Six of the 8-volt batteries are located in the battery box in the front compartment:
Three of the batteries are in the middle battery box, where the gas tank used to be:
And the other nine batteries are in the engine bay. This picture also shows the copper strap interconnects between the batteries. Straps are much more resistant to failure from flexing than cables:
Here is the front compartment with the boxes all closed up. The black box in the middle is the charger. You can see the charging cable plugged into the bumper at the lower right. Although you can get a 110-volt AC charger, I decided to go with 240-volt - it cuts the charging time in half (down to about 5 hours for a complete recharge). Also visible are the silver vent hoses - while charging, fans run to pull hydrogen gas out of the car so a spark does not start an explosion.

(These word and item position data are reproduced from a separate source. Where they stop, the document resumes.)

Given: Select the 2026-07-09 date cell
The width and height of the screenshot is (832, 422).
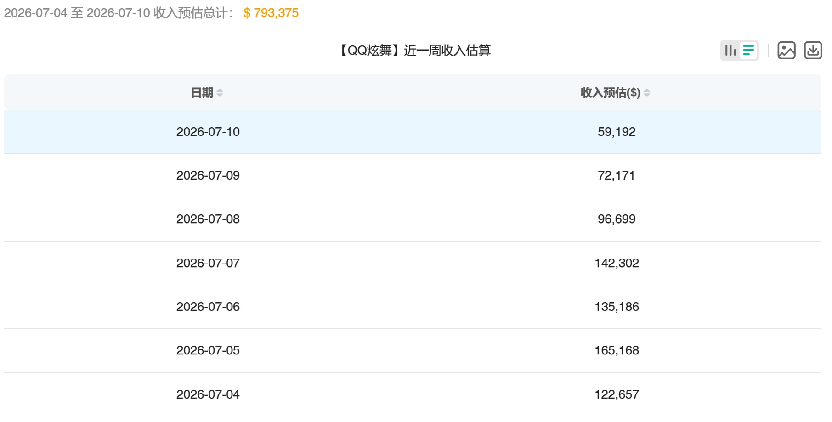Looking at the screenshot, I should [208, 175].
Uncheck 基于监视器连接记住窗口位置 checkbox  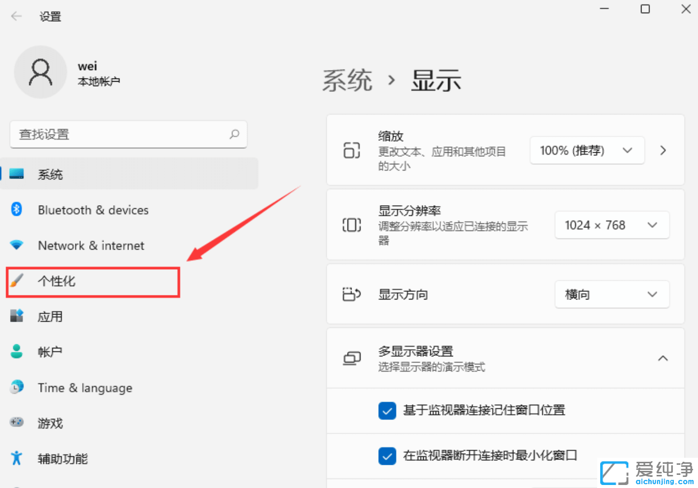tap(387, 411)
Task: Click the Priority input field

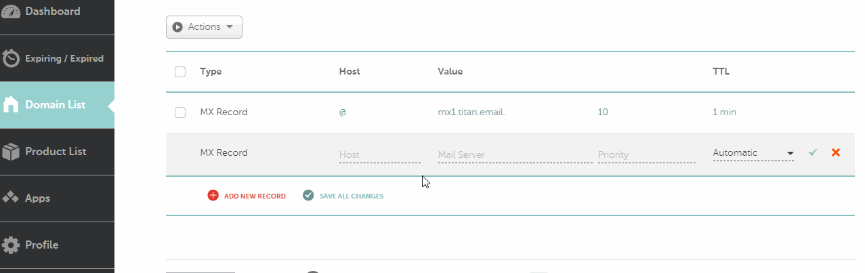Action: pos(647,154)
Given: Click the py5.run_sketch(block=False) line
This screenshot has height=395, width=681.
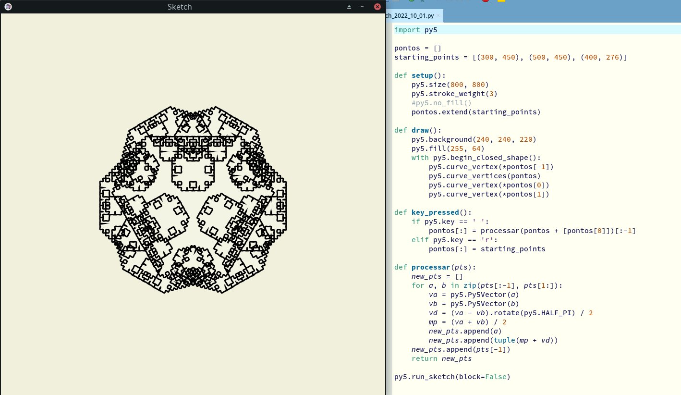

Here is a closeup of the charger plug on the front bumper:
When plugged in, the red light in the upper left of the gauge cluster is lit. And, when the charger is active, the red light on the right side of the gauge cluster lights up:
When the charge is complete, the red light on the right turns off, and the green light on the right comes on. The red light on the left is still lit, since it's still plugged in. There are interlocks that prevent the car from operating when it is plugged in, but it's still handy to have a reminder on the dash:
When you unplug the car and turn the key on, it looks pretty much just like a normal car. The green light on the lower left indicates that the 12-volt system is active. Instead of a gas gauge, there are three electric gauges - an ammeter (lower left), a high-voltage meter (top), and a 12-volt voltmeter (lower). Monitoring these gauges helps to understand the performance of the vehicle:
And that's pretty much it. The restoration took a year - from July 2006 to July 2007. The conversion itself took four months. Driving is very similar to driving a gas-operated vehicle - you still use the clutch to shift gears - but there are also differences. The biggest difference is the noise - it sounds very much like a Jetsons car! Another difference is that you do NOT push the clutch in while decelerating - because you need the wheels to turn the motor for regenerative braking. The 18 8-volt batteries (US Battery 8VGC) provide lots of energy, but they are very heavy (about 1200 pounds). The car weighs about 2900 pounds net now. In a couple of years, when it is time to replace the batteries, I hope there is some new technology available that can provide the 144 volts at substantially lower weight.
There are lots of people to thank - from TimK who was the first to assemble this kit, to the very supportive people at Azure Dynamics (the manufacturers of the motor and controller), to the staff at Pelican Parts and the community at 914world. And, most importantly - my family, who were very very supportive during this entire process.